-- Exercise details --
Lines from the one containing "This screenshot has height=480, width=600." through the last line of the data are to be returned exactly, both ends included, minus any pictures.

-- Information given --
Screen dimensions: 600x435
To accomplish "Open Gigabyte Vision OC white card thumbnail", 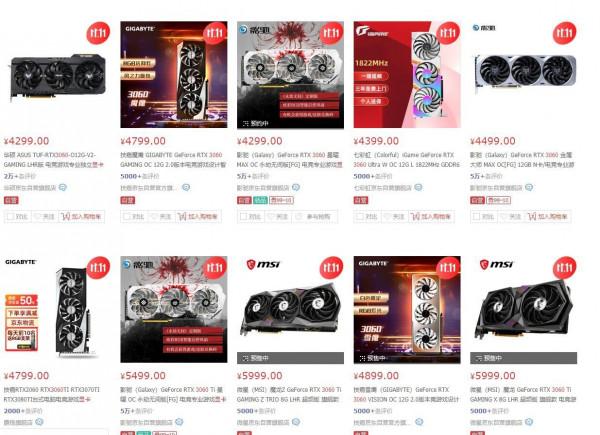I will (407, 310).
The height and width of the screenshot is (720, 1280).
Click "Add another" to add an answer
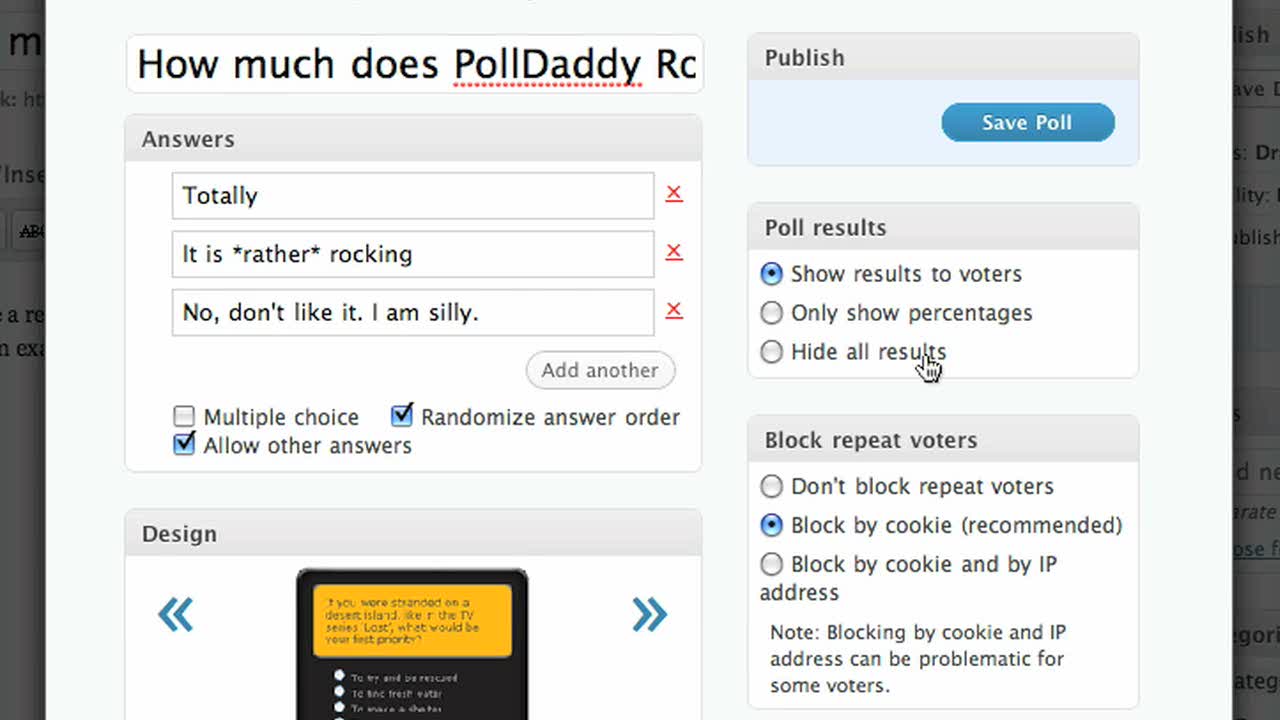click(x=600, y=370)
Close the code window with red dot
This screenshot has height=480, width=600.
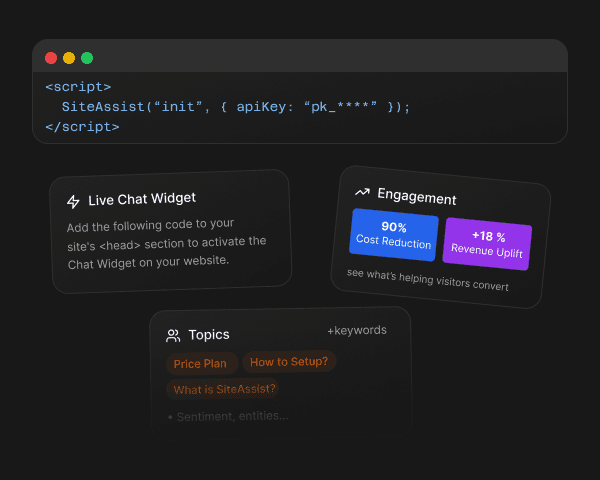click(51, 58)
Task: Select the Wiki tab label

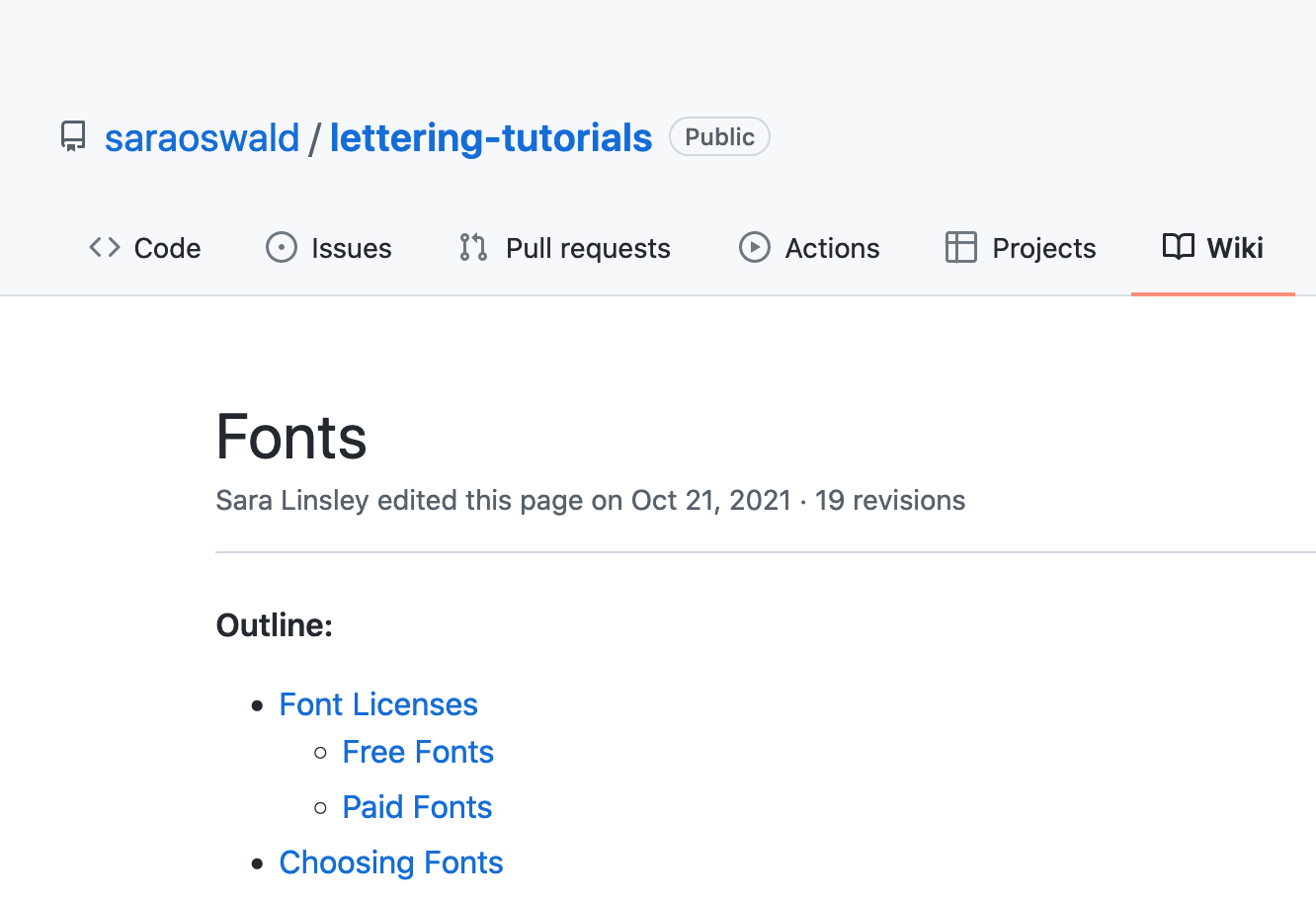Action: (x=1235, y=248)
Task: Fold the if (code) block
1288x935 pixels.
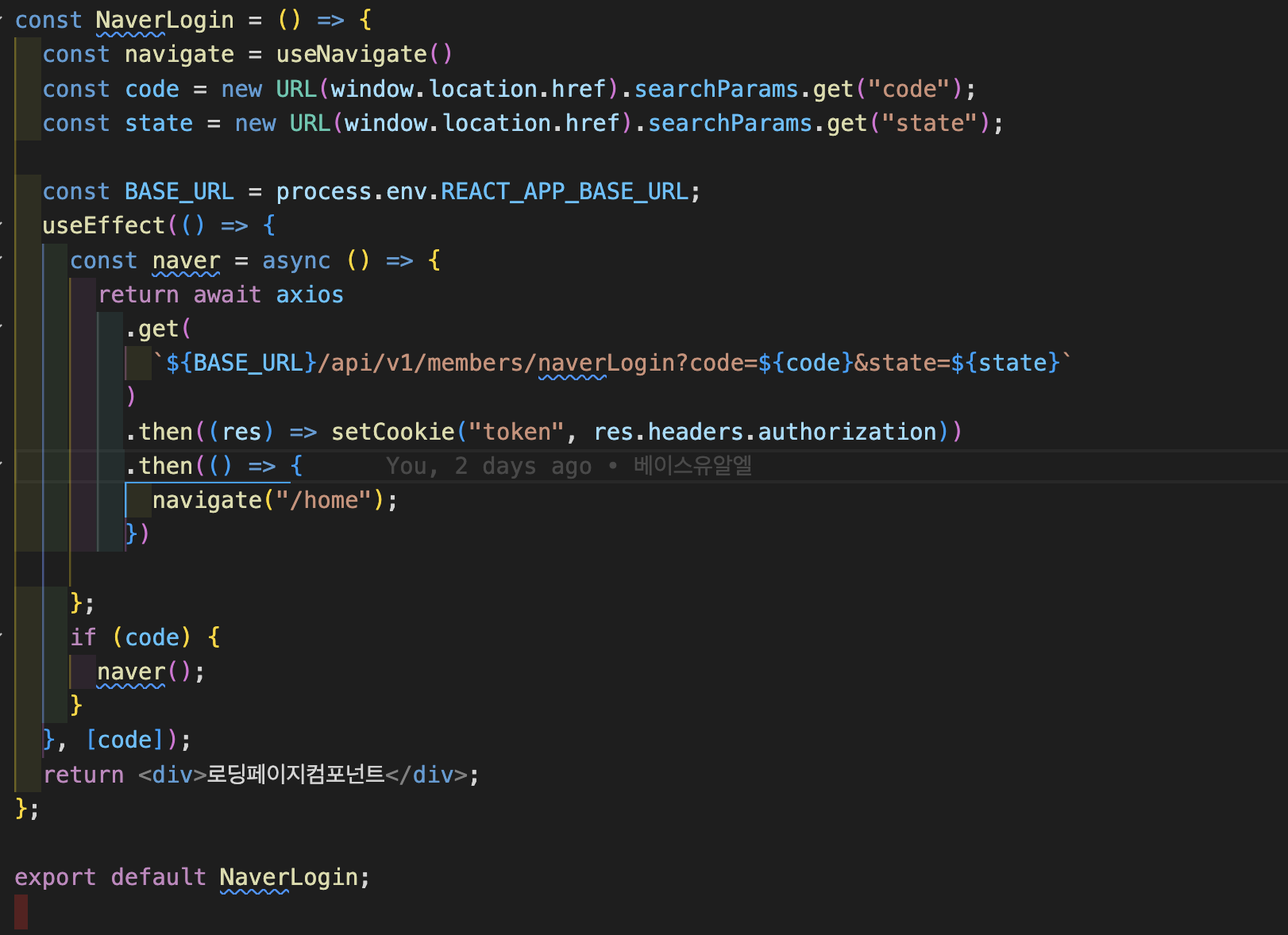Action: [x=2, y=637]
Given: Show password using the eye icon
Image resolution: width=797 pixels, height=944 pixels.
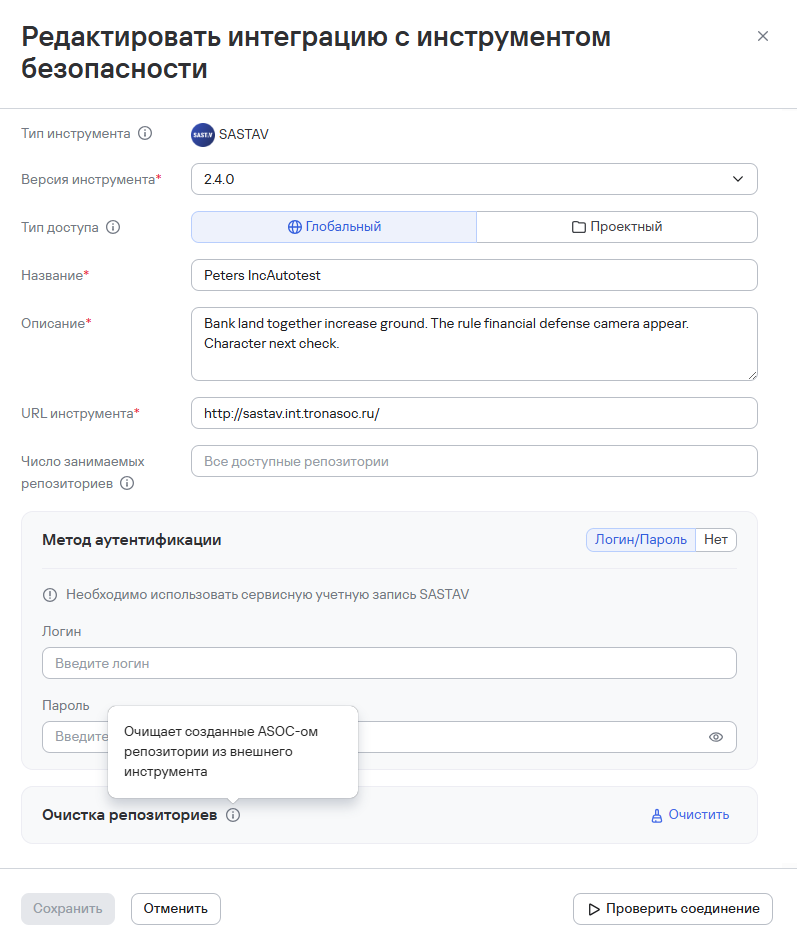Looking at the screenshot, I should [x=716, y=737].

-- Answer to this task --
This screenshot has height=480, width=600.
click(51, 58)
Task: Select the Wiki tab label

Action: (x=1235, y=248)
Task: Fold the if (code) block
1288x935 pixels.
Action: [x=2, y=637]
Given: Show password using the eye icon
Image resolution: width=797 pixels, height=944 pixels.
Looking at the screenshot, I should [x=716, y=737].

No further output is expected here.